In 2019, the Embassy of the United States in Spain issued a warning to its nationals against the increasing violent crime in Barcelona. The embassy highlighted crimes, which were recently committed in the most popular tourist places, such as, the theft of jewelry, money and watches. These offenses have physically harmed the victims in some cases.

=== Violence against women ===
Spain has specific a gender-based violence law with its own courts. In 20 years they have dealt with 2 million complaints and convicted 700,000 people.

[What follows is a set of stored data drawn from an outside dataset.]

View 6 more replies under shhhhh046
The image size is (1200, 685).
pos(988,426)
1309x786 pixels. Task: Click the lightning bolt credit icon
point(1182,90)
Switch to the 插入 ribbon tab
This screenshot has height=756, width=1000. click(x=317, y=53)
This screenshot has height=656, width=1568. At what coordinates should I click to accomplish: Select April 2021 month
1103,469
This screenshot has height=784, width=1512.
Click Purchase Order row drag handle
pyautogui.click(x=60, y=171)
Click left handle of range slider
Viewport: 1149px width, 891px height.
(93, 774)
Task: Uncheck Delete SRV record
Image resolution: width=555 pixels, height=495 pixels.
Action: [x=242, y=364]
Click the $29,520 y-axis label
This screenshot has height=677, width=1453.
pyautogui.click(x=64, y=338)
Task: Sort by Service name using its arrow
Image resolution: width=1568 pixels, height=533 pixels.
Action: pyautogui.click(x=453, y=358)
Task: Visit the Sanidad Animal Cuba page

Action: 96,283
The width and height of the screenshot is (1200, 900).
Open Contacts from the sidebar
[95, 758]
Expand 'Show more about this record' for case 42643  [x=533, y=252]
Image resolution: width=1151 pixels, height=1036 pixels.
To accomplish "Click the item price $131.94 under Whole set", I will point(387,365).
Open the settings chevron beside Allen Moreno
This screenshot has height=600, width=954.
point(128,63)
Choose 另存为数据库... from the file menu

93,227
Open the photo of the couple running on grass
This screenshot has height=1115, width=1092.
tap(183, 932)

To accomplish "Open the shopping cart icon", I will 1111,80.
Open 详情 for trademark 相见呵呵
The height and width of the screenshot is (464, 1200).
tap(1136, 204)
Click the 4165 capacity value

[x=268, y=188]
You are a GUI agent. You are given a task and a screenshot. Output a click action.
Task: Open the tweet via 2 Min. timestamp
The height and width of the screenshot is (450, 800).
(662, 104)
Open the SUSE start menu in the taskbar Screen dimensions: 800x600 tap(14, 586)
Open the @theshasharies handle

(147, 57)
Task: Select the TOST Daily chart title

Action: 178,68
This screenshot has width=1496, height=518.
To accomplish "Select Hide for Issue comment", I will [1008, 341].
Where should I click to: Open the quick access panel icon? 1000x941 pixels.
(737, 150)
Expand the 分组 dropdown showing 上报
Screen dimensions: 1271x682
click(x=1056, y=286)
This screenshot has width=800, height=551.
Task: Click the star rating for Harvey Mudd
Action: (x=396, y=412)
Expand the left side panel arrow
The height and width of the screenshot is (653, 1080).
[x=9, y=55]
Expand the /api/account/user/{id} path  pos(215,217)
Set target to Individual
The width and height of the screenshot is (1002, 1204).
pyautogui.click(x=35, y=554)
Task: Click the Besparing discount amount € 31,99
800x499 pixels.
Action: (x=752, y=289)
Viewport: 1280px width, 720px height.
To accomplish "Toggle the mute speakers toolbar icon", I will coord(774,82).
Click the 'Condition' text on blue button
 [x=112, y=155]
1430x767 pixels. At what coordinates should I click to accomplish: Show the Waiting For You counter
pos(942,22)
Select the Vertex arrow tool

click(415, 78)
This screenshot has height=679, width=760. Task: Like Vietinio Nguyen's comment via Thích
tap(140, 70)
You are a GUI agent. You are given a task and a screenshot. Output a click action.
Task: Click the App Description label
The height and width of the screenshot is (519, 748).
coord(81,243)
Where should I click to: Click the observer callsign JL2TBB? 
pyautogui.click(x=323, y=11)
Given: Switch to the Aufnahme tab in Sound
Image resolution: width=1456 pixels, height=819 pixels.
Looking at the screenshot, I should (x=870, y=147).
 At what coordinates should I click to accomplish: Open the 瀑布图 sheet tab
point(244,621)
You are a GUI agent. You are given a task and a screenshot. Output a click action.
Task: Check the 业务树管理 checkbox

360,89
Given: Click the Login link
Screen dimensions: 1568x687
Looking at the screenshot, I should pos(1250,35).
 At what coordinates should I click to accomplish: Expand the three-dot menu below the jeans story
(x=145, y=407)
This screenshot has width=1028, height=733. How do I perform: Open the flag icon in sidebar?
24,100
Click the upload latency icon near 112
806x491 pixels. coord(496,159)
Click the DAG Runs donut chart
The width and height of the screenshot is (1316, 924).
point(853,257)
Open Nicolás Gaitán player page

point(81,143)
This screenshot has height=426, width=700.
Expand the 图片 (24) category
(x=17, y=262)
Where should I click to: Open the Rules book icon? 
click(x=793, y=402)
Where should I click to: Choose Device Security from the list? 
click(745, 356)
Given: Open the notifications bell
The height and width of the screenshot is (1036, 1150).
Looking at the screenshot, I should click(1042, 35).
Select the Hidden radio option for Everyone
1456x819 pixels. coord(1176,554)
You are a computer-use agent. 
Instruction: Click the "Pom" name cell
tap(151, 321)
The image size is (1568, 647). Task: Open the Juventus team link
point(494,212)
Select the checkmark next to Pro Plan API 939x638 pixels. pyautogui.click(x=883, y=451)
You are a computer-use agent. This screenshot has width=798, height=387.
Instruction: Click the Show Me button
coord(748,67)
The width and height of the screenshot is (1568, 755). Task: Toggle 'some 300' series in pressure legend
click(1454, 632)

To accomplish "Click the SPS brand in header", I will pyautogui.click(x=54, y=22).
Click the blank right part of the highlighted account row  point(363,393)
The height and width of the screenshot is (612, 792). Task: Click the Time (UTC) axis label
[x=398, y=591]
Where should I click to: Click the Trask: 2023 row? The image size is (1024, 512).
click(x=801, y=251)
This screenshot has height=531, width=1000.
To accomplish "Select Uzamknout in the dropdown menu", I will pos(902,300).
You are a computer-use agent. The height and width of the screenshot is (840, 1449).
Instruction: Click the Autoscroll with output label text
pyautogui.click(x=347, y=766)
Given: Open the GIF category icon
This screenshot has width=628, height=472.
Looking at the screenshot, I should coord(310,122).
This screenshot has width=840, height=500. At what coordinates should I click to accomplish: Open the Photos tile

Since 2003 the Spanish government has been counting gender violence murders, by December 2022 they had reached 1,183 murders. With an annual number between 43 (2021) and 76 (2008) murders a year.

=== Corruption ===

Corruption in Spain is a major concern, with Transparency International's 2013 Global Corruption Barometer showing that surveyed households consider political parties, Parliament, and the judiciary to be the most corrupt institutions. In fact, the Spanish population ranks corruption as their second-biggest problem, eclipsed only by unemployment. According to Politico, 1378 officials were prosecuted for corruption between July 2015 and September 2016.

== Crime statistics ==
Crime statistics for Spain are published annually by the Instituto Nacional de Estadística. Different agencies of Spain and the European Union conduct analysis of the crime data in Spain. Statistics show Spain is one of the European countries with the lowest crime rate, according to a 2005 Gallup Europe research study. The rate of misdemeanours and crimes in Spain was 46 per 1,000 people in 2009. In 2013 Spain had one of the lowest crime rates in Europe.